ASSIGNMENT — Starting with the line that contains "Image resolution: width=1200" and going on through the line that contains "is (482, 832).", write the data out again with "height and width" changed to "width and height" and everything else unchanged. Leave the pictures out.

MATERIAL SHOWN —
────────────────────
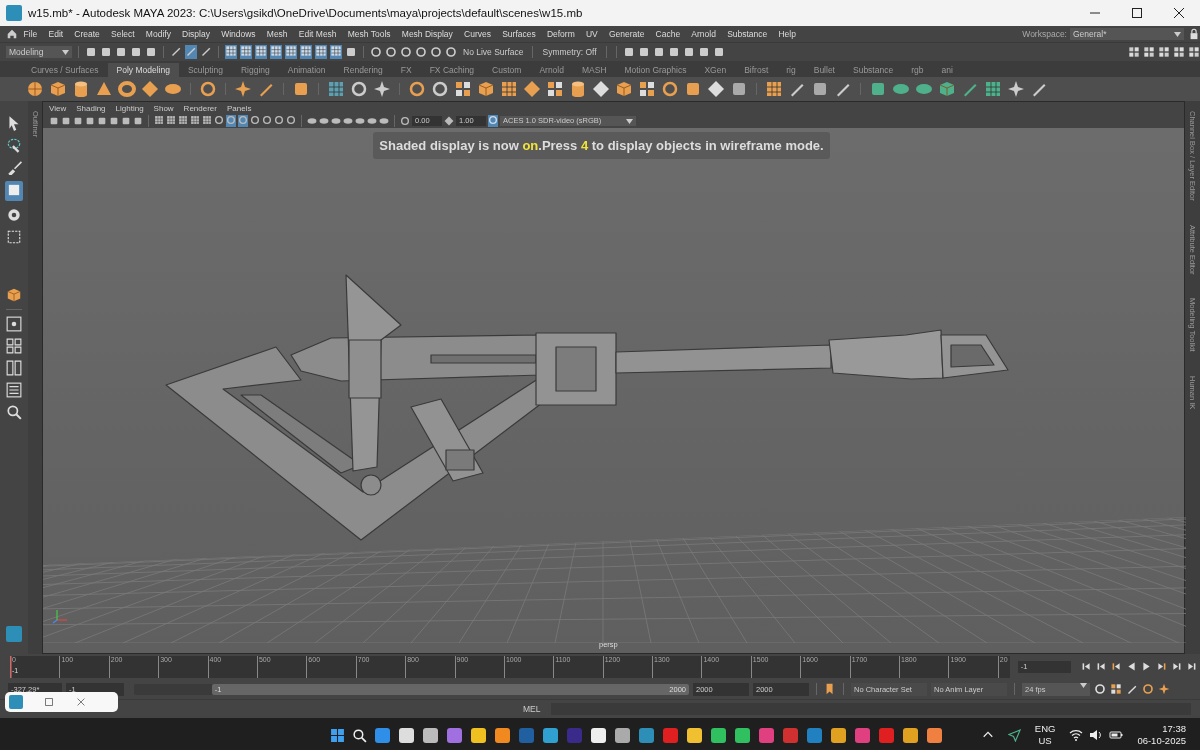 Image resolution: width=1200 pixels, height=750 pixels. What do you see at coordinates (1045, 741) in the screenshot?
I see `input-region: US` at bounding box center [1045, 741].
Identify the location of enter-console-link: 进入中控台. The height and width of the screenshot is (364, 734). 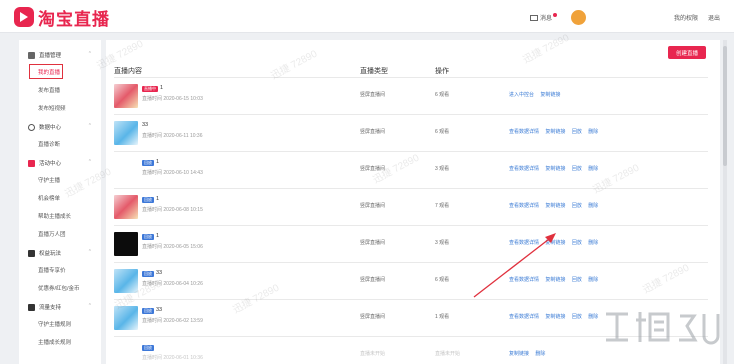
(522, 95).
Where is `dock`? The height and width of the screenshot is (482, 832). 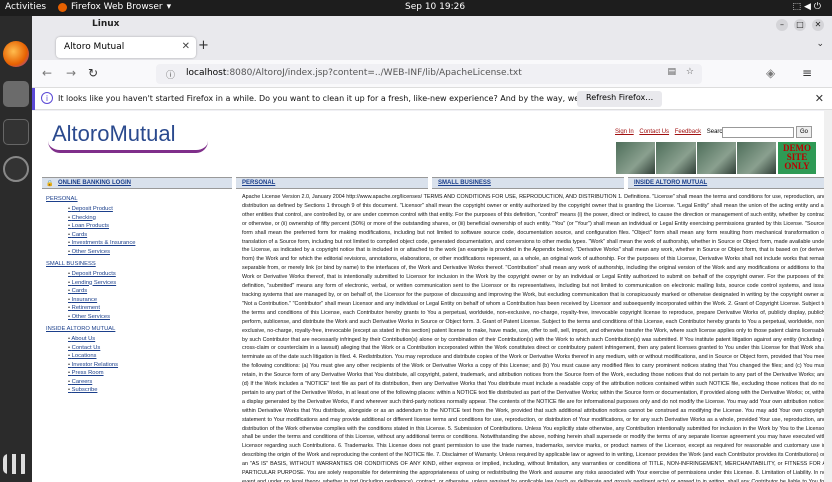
────────────────────
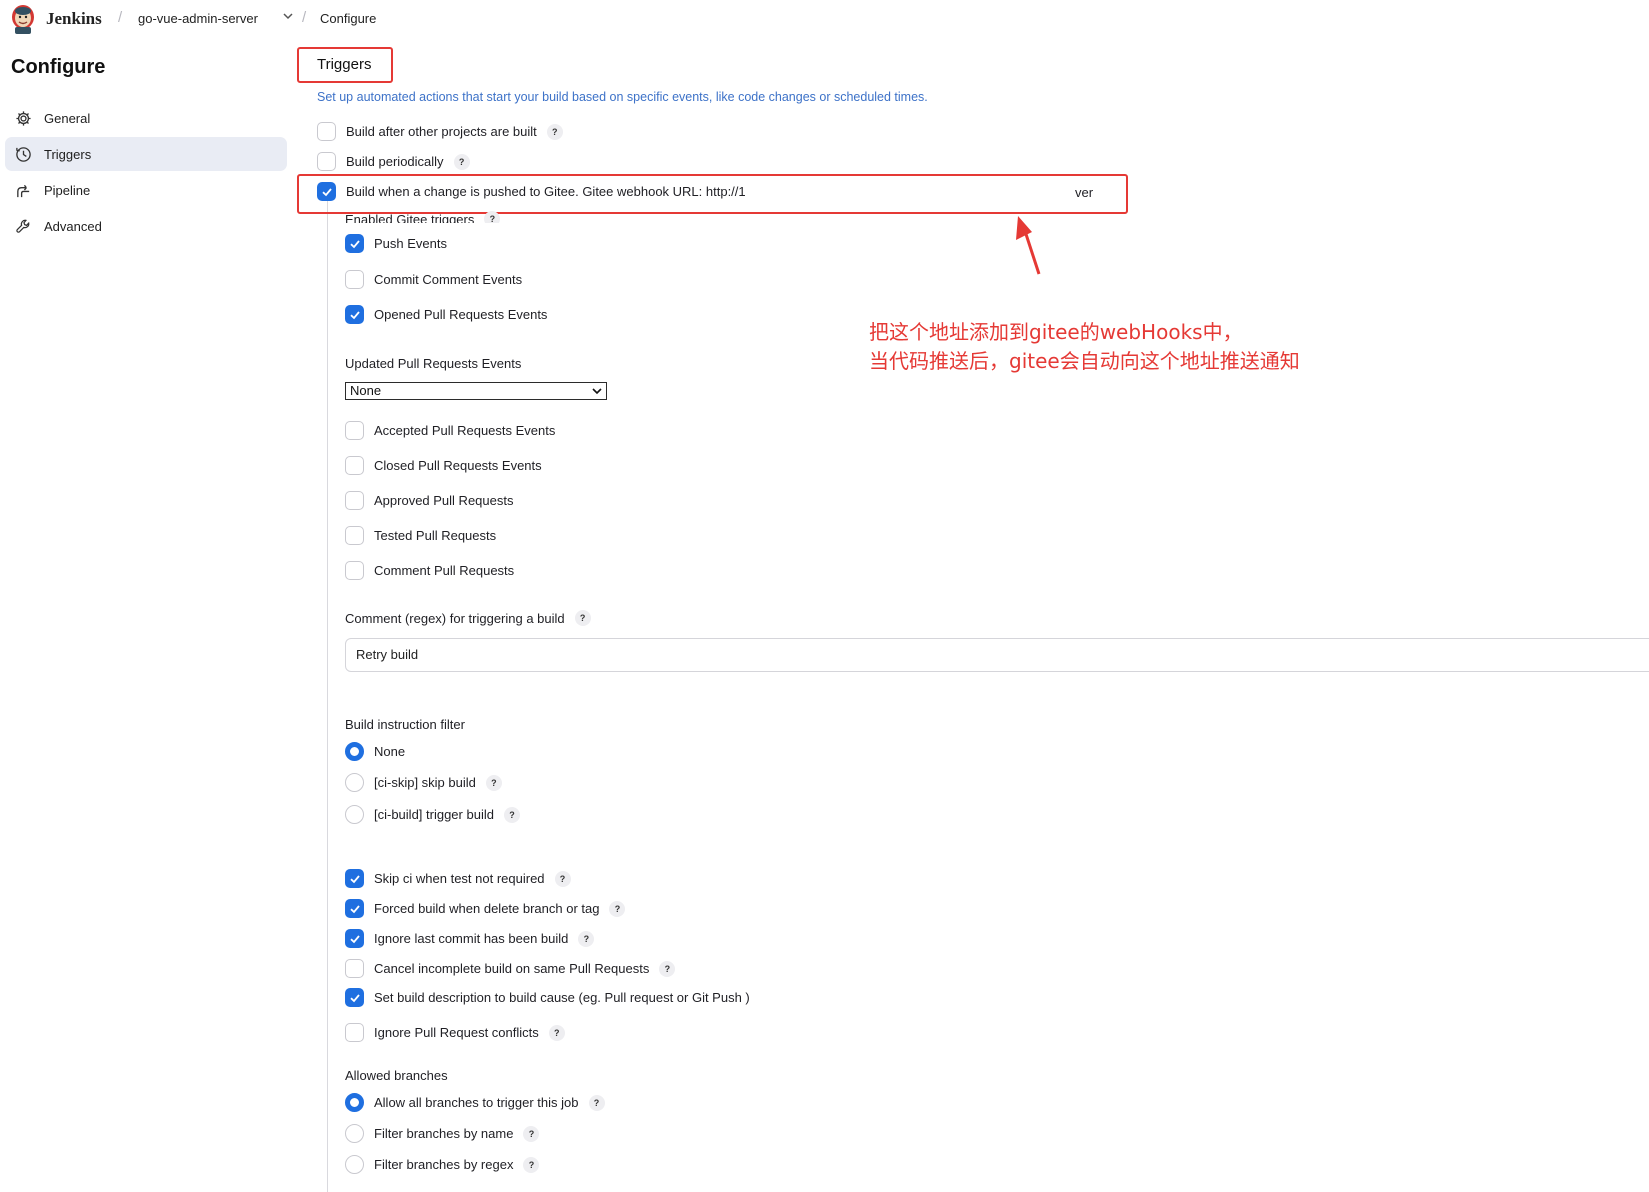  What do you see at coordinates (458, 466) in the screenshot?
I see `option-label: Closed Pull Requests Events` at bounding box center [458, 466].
────────────────────
YOUR RESPONSE —
 Image resolution: width=1200 pixels, height=750 pixels. What do you see at coordinates (1045, 741) in the screenshot?
I see `input-region: US` at bounding box center [1045, 741].
Identify the location of enter-console-link: 进入中控台. The width and height of the screenshot is (364, 734). 
(522, 95).
Where is `dock`? The width and height of the screenshot is (482, 832). 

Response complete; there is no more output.